BRANO PROPOSTO >>
Responsabilità sociale d’impresa: dove stiamo andando?


Parlare di Responsabilità Sociale d’Impresa (Corporate Social Responibility – CSR) è centrale, a maggior ragione in un’era in cui è sempre più forte il focus sul concetto di sostenibilità che si sostanzia nell’attenzione a tre parametri, Environmental, Social, Governance, espressi dall’acronimo ESG. E lo è perché il ruolo delle aziende è fondamentale per un’evoluzione positiva della società. «Le imprese possono fare la differenza attraverso i loro comportamenti, non solo quello che comunicano, ma anche quello che fanno realmente», dice Rossella Sobrero (foto sotto, ndr), fondatrice di Koinètica, prima realtà italiana dedicata alla comunicazione della CSR, e organizzatrice di diversi eventi sul tema, tra cui il Salone della CSR e dell’innovazione sociale, giunto all’undicesima edizione, in programma all’Università Bocconi di Milano dal 4 al 6 ottobre. «Possono aiutare il mercato a cambiare. Se cambia il mercato, poi, la pressione arriva anche alle istituzioni. Io sono abbastanza favorevole alla teoria di Leonardo Becchetti del «voto col portafoglio»: se noi cittadini, in modo responsabile, premiamo le aziende che si impegnano in progetti che migliorano il modo di fare impresa, allora qualche cosa cambierà».

CONSEGNA 1 >>
Per favore, ridimensiona le coordinate nelle risposte dei record nel tratto dalla riga che contiene "For every named" fino alla riga che contiene "[Drive, 校園學生自我傷害防治手冊2023.1.pdf] (36, 608)", estremi inclusi, e solo in quelle righe. Riscrivile tutte per intero, moltiplicando ogni coordinata per 1,95 e arrotondando all'intero, con le metà per eccesso.
Il brano e i record sono materiali distinti, senza legami tra loro.

RECORD DELL'ESERCIZIO >>
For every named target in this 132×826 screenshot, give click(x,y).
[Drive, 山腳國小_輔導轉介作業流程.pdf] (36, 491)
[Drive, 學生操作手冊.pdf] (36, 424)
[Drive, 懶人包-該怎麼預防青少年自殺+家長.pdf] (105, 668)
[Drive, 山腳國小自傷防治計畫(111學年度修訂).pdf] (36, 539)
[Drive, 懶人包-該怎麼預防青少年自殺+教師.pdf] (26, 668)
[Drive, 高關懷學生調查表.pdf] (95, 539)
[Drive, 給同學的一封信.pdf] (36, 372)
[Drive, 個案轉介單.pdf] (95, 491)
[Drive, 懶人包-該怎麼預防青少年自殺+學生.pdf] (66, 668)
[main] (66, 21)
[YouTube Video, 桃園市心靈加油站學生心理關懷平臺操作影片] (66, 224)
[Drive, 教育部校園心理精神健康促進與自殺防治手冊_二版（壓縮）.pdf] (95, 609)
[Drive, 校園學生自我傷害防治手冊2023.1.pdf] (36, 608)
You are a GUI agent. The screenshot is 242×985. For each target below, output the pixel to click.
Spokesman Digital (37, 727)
==
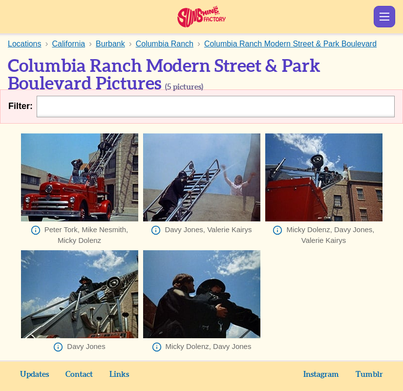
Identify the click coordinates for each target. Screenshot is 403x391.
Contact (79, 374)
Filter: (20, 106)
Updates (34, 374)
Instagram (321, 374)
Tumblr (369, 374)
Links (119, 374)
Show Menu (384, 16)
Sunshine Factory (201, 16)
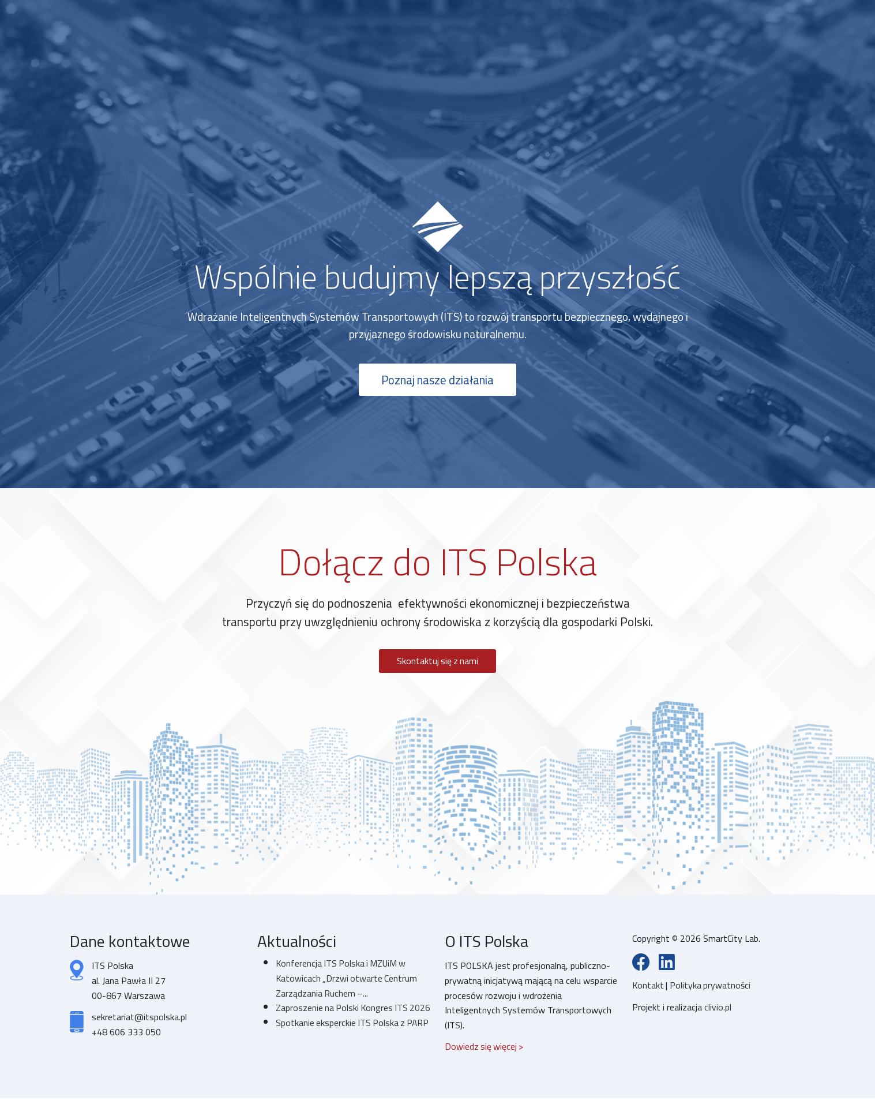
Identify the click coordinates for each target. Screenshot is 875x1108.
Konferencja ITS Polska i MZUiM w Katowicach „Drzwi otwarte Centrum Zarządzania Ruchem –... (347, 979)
--
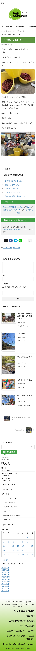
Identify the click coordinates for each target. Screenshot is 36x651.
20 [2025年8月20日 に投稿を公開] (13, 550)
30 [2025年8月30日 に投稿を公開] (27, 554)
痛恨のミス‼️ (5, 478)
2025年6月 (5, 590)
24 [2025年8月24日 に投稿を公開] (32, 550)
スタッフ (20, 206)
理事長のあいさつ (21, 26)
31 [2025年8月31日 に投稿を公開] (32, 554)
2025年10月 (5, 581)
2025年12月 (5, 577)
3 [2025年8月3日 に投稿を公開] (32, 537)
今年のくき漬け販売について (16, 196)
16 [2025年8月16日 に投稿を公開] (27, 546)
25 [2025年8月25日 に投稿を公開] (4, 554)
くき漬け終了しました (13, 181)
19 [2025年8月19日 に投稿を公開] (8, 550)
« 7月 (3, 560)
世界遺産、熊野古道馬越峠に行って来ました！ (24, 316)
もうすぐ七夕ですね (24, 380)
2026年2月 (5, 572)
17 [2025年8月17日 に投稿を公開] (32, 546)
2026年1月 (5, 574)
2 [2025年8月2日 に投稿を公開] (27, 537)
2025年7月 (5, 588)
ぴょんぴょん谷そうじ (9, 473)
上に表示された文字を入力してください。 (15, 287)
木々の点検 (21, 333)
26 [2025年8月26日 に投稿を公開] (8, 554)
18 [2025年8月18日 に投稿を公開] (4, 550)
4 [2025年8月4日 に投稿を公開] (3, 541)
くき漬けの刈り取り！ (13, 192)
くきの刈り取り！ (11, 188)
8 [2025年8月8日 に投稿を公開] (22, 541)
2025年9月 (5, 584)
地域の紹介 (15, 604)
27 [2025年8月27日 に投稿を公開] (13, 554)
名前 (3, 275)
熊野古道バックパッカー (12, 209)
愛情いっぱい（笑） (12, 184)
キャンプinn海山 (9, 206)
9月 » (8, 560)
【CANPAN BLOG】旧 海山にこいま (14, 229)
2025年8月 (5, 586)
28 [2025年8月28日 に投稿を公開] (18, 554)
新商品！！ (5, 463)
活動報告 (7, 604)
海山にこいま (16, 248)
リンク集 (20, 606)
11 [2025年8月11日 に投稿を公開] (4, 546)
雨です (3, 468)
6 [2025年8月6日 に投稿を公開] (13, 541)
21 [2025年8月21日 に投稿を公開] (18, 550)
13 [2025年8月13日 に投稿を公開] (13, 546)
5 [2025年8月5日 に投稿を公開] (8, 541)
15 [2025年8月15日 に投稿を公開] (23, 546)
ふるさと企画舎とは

CONSEGNA 2 >>
Elenca i parametri di sostenibilità espressi dall'acronimo ESG nel brano sulla responsabilità sociale d'impresa.

RISPOSTA COMPLETA 1 >>
For every named target in this 132×826 screenshot, give click(x,y).
[Drive, 山腳國小_輔導轉介作業流程.pdf] (70, 957)
[Drive, 學生操作手冊.pdf] (70, 827)
[Drive, 懶人包-該怎麼預防青少年自殺+家長.pdf] (205, 1303)
[Drive, 山腳國小自傷防治計畫(111學年度修訂).pdf] (70, 1051)
[Drive, 懶人包-該怎麼預防青少年自殺+教師.pdf] (51, 1303)
[Drive, 高關懷學生調查表.pdf] (185, 1051)
[Drive, 給同學的一封信.pdf] (70, 725)
[Drive, 個案轉介單.pdf] (185, 957)
[Drive, 懶人包-該怎麼預防青少年自殺+學生.pdf] (129, 1303)
[main] (129, 41)
[YouTube Video, 桃園市心靈加油站學生心理關懷平臺操作影片] (129, 437)
[Drive, 教育部校園心理精神健康促進與自殺防治手冊_二版（壓縮）.pdf] (185, 1188)
[Drive, 校園學生自我傷害防治手冊2023.1.pdf] (70, 1186)

RISPOSTA COMPLETA 2 >>
Environmental, Social, Governance